Plaire ou jouir, il faut choisir
Publié le 3 Février 2012
Sur son blog Les 400 culs, la chroniqueuse sexe un peu spéciale de Libé, Agnès Giard, nous parle des femmes et de leur plaisir. Petite statistique (extraite d’un livre qui vient de paraître, Le secret des femmes, voyage au cœur du plaisir et de la jouissance, un chouette cadeau à faire à votre Papi) : 70% des femmes ne jouissent que “rarement” ou “de temps en temps”, alors que 90 à 95% des hommes parviennent toujours ou presque toujours à l’orgasme lors des rapports sexuels. La théorie des auteurs, Elisa Brune et Yves Féroul, est plutôt originale et à l’opposé des traditionnels « une femme, c’est compliqué » et autres « c’est dans la tête ». La femme aurait moins d’orgasmes que l’homme car elle se préoccuperait plus de plaire que de jouir.
Une fois la bouteille de vin bue, le dîner dégusté et les premiers baisers échangés, je pense qu’idéalement, il faudrait arriver à se dire que oui, c’est sûr, on plaît à celui qui se trouve en face de nous là maintenant tout de suite. On lui plaît même si notre frange ne ressemble à rien ou si l’on a recommencé à se ronger les ongles ces derniers temps. Et pourtant, ce n’est pas évident de get in the zone (merci Brit-Brit), d’arrêter de prendre du recul et de se mettre dans l’action (littéralement). Les complexes et les doutes s’accrochent. Par exemple, tout ce truc autour de la o face, c'est-à-dire la tête que l’on fait pendant l’orgasme.
Il y a des Tumblr qui y sont dédiés, et Glamour traite de temps en temps le sujet mais implicitement, sur un mode gentiment complice, genre « Haha, c’est vrai qu’il y en a qui font de ces têtes pendant l’orgasme ! » Ah bon ? Première nouvelle. Ces gens font-ils l’amour avec un miroir au-dessus du lit ? Non, sérieusement, à part le monsieur là-bas au fond, comment sait-on la tête qu’on fait pendant l’orgasme ? C’est ton partenaire qui t’indique magnanimement que « c’est bon, tout a l’air normal, tu peux y aller» ? Ou bien tu lui demandes timidement, au moment des confidences sur l’oreiller (qui n’ont évidemment lieu que dans la fiction, parce que les gens normaux s’endorment après) : « Dis, je ne fais pas une tête trop bizarre quand je… tu sais ? » Ou alors, dernière option, tu te masturbes devant un miroir et tu gardes bien les yeux ouverts au moment crucial.

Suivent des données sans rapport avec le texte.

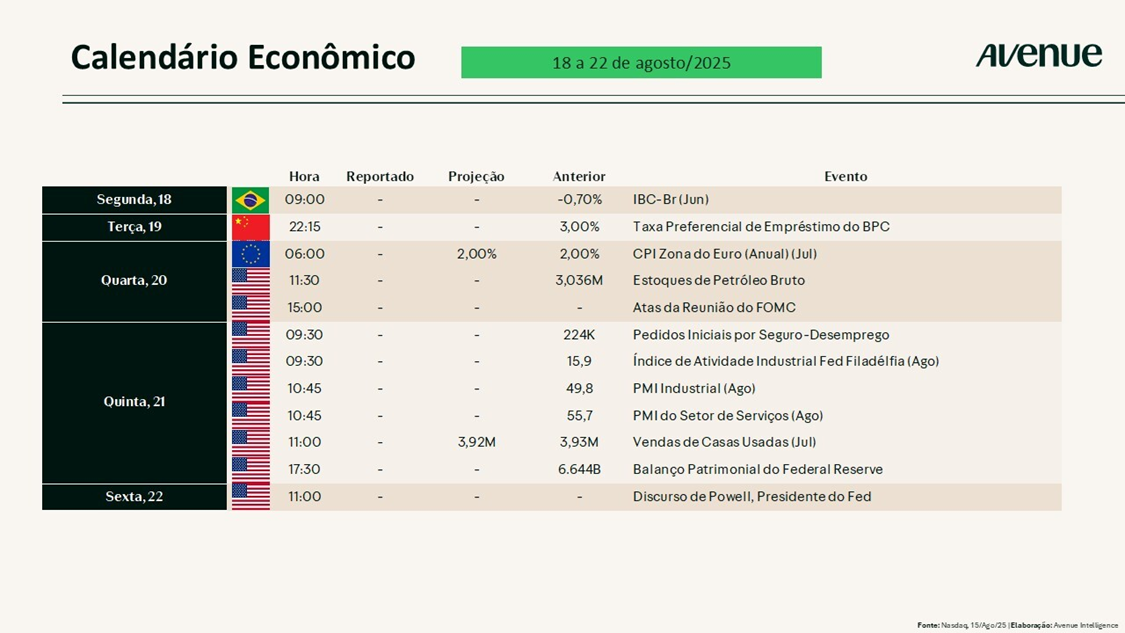The image size is (1125, 633).
Task: Click the Avenue logo
Action: [x=1038, y=56]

Mince, je crois que ce blog vient officiellement de devenir flippant.
Bon, bref, c’est sûr qu’en pensant à des trucs comme la marque de la culotte sur tes hanches, tes abdos tout mous ou ta fameuse o face potentiellement trop bizarre, pas facile de se concentrer sur son plaisir. Car si, il faut se concentrer un minimum pour l’atteindre quand même. Enfin il me semble. Au vu de la statistique donnée plus haut, deux solutions : soit les hommes n’ont pas autant besoin de se concentrer pour jouir et ils peuvent avoir un orgasme tout en continuant à contracter leurs abdos. Soit les femmes se laissent beaucoup plus facilement distraire par ce genre de considérations. Et elles restent plus dans la séduction, sans arriver à lâcher prise et à ne penser qu’à ce qu’elles ressentent. Elles continuent à vouloir plaire jusque dans le sexe, dans le même processus de séduction que pendant un rendez-vous ou quand elles flirtent. Epuisant. Et forcément, elles se concentrent moins, et paf, elles jouissent moins.

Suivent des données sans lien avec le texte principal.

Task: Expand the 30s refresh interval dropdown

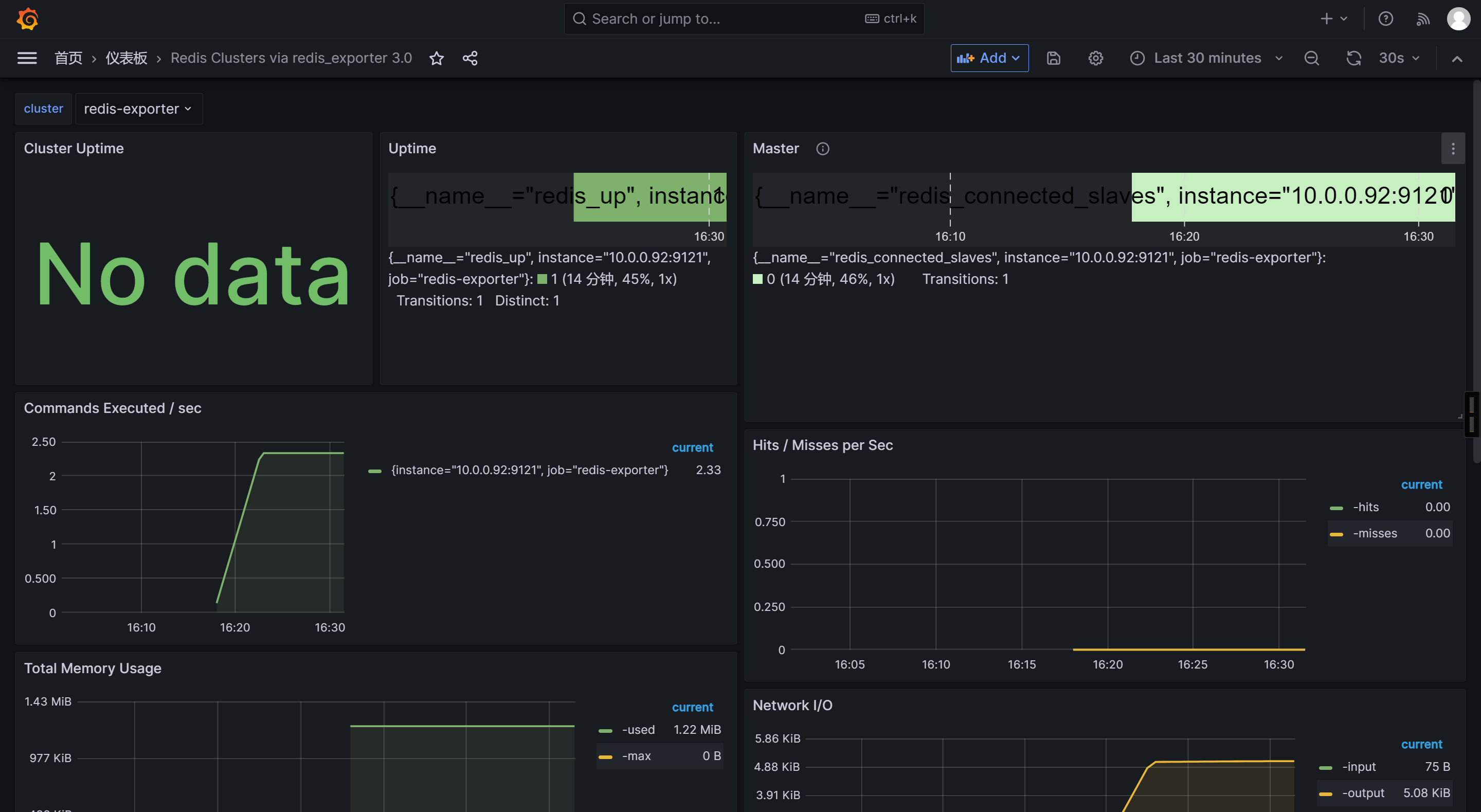Action: pyautogui.click(x=1399, y=58)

C’est marrant, je voulais vous parler ici d’un dossier paru dans Biba en Octobre 2011, pour illustrer. Et en le cherchant dans Google, je me rends compte qu’Yves Feroul, auteur du Secret des femmes gnagna, a écrit un article dessus (que voilà). On est trop sur la même longueur d’ondes, Yves. Ce fameux dossier s’intitulait 7 positions anti-complexes, parce qu’au lit, ce qu’on veut, c’est ne plus y penser. Des dessins expliquaient dans quelle position se mettre pour oublier « ses fesses tombantes » ou « ses gros mollets ». Bien sûr, que c’est dommage, que des femmes (et de plus en plus d’hommes !) en soient à se sentir gênés, une fois au lit avec quelqu’un à qui ils plaisent habillés. Des seins au naturel, c’est quand même mieux que des seins sous un T-shirt non ? De façon prosaïque, j’ai envie de dire : bon, maintenant j’y suis (à poil). Ca se trouve, il va me trouver horrible. Mais comme je n’y peux plus rien, autant en profiter. On ne sait jamais, l’apocalypse peut avoir lieu demain.

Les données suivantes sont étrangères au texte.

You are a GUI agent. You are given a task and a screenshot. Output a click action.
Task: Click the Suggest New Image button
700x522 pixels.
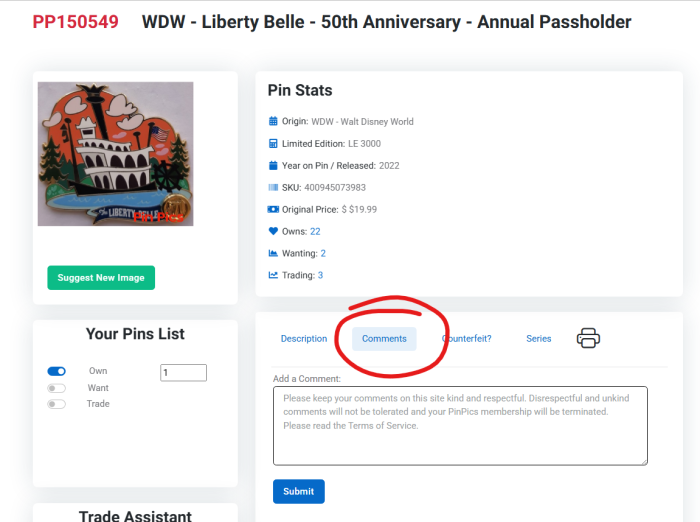coord(101,278)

En plus de cette explication intéressante sur la relation entre facilité à jouir et rapport de séduction permanent, nos amis Elisa et Yves poussent plus loin la réflexion. Ils affirment que, conditionnée à être tout le temps dans l’effort et le désir de plaire, la sexualité féminine a évolué. Le fait de sentir qu’elle plaît serait un facteur d’excitation déterminant pour la femme. Ce qui pourrait, en passant, expliquer le fossé entre une lingerie féminine très diversifiée et presque sacralisée, et celle de l’homme, dont tout le monde se fout (voir cet article si vous avez encore quelques stations de métro avant votre arrêt). Du coup, cela expliquerait pourquoi 33% des femmes regardent du porno aujourd’hui. Oui, je sais, on est reparti sur le porno, on en a déjà parlé lundi, donc on va dire que c’est une semaine à thème, ok ? En regardant du porno, la femme se projette à la place de l’actrice, s’imagine susciter autant de désir, s’imagine objet sexuel. Elle se dédouble pendant l’acte sexuel : elle est elle-même, présente, pleine de sensations physiques. Mais elle est aussi son partenaire qui la regarde, la trouve excitante, et elle se voit à travers son regard. Le plaisir féminin serait donc double : le purement physique (stimulation des zones érogènes etc) et psychologique (la mise en scène de son corps, dans le but de susciter le désir).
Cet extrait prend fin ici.